In Table~\ref{tab:2} we compare our predictions\footnote{We roughly
  estimate the error in our calculations (mainly coming from the wave
  functions) to be about $10\%$.}  \ for pseudoscalar decay
constants of the heavy-light mesons as well as their ratios with other
theoretical results and
available experimental data. The pseudoscalar decay constants of
$B$ and $D$ mesons were studied rather extensively in different
theoretical approaches. In this Table we present the averaged lattice
data obtained both in quenched and unquenched approximations from the
recent review\cite{r}. We also list the most recent QCD sum rule
predictions\cite{n,ps,jl}. Reliable experimental data at present
exist only for $f_{D_s}$, which was measured by several experimental
collaborations (ALEPH, DELPHI, L3, OPAL, Beatrice, CLEO, E653, WA75,
BES) both in the $D_s\to\mu\nu_\mu$ and the $D_s\to\tau\nu_\tau$ decay
channels. Unfortunately, experimental errors are still large. In
Table~\ref{tab:2} we present two experimental averages: one from
PDG\cite{pdg} and the other from the recent experimental
review\cite{sr}. There exists also the first experimental value for
$f_{D^+}=300^{+180+80}_{-150-40}$~MeV, but based on only one
$D^+\to\mu^+\nu_\mu$ event\cite{bai} and thus with very large
errors. We see from Table~\ref{tab:2} that there is good (within error
bars) agreement
between all presented theoretical predictions as well as with
available experimental data. However, the QCD sum rules seem tend to
prefer for the $f_B/f_D$ ratio the value close to 1, while somewhat smaller
values are favoured by the lattice (0.85) and by our  model (0.74).         

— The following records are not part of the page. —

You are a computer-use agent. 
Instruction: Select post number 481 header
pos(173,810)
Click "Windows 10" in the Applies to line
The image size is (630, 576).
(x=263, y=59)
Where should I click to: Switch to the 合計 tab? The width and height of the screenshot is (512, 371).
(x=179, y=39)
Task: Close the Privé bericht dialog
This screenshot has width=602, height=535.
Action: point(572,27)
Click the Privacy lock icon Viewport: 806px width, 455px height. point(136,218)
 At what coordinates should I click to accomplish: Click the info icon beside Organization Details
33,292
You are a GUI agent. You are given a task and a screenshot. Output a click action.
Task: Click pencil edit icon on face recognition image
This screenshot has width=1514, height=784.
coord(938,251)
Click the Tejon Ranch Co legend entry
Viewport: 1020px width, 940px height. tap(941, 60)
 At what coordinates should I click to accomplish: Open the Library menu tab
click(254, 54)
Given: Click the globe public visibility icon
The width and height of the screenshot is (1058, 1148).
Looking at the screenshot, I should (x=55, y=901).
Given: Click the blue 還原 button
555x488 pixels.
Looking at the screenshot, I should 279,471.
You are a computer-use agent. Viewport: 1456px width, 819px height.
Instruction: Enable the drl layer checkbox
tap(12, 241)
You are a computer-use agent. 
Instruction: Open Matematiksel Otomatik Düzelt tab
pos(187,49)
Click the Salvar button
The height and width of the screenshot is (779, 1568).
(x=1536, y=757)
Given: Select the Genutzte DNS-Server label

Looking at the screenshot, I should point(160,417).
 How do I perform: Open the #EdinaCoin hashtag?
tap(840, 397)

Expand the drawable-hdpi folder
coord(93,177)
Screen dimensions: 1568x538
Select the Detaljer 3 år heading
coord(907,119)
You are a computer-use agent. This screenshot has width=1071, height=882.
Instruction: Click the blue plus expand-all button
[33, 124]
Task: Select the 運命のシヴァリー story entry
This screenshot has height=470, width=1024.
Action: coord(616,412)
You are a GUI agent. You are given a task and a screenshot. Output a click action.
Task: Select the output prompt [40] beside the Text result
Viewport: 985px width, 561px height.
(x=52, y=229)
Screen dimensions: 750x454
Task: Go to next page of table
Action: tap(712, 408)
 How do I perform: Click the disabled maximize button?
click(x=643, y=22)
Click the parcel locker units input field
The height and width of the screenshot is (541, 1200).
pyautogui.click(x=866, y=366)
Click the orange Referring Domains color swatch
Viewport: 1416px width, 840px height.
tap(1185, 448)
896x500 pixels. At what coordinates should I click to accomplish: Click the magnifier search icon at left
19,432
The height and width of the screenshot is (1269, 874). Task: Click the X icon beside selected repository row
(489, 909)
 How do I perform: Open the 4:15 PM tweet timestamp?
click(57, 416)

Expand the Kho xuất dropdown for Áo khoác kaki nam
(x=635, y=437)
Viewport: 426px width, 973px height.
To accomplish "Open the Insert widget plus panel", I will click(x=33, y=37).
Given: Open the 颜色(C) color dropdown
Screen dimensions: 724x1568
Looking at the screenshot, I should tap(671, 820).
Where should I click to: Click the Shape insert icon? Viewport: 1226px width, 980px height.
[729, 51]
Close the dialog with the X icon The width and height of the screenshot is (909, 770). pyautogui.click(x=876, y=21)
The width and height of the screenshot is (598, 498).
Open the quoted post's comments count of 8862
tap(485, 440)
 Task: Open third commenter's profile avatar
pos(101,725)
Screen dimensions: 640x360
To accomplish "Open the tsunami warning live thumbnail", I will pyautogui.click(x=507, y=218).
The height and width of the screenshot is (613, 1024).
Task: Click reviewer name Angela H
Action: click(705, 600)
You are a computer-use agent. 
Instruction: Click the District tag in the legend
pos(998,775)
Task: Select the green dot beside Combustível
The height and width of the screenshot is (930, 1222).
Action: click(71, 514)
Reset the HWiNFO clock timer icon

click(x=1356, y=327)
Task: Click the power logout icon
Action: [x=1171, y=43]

We can also compare our prediction for the vector decay constant
$f_{B^*}$ with the recent lattice calculation in quenched
approximation\cite{bwd}: 
\[f_{B^*}=177\pm6\pm 17\ {\rm MeV\ \ \ and\ \ \ \ }
f_{B^*}/f_B=1.01\pm0.01{}^{+0.04}_{-0.01}.
\]  
The ratios of vector and pseudoscalar decay constants $f_V/f_P$ are
also predicted by heavy quark effective theory\cite{neub1} (HQET)
\[
f_{B^*}/f_B\cong 1.07\pm 0.03, \quad  f_{D^*}/f_D\cong 1.31\pm 0.08.
\]
For these ratios in our model we have
\[
f_{B^*}/f_B\cong 1.09, \quad  f_{D^*}/f_D\cong 1.30
\]
in good agreement with both lattice and HQET results.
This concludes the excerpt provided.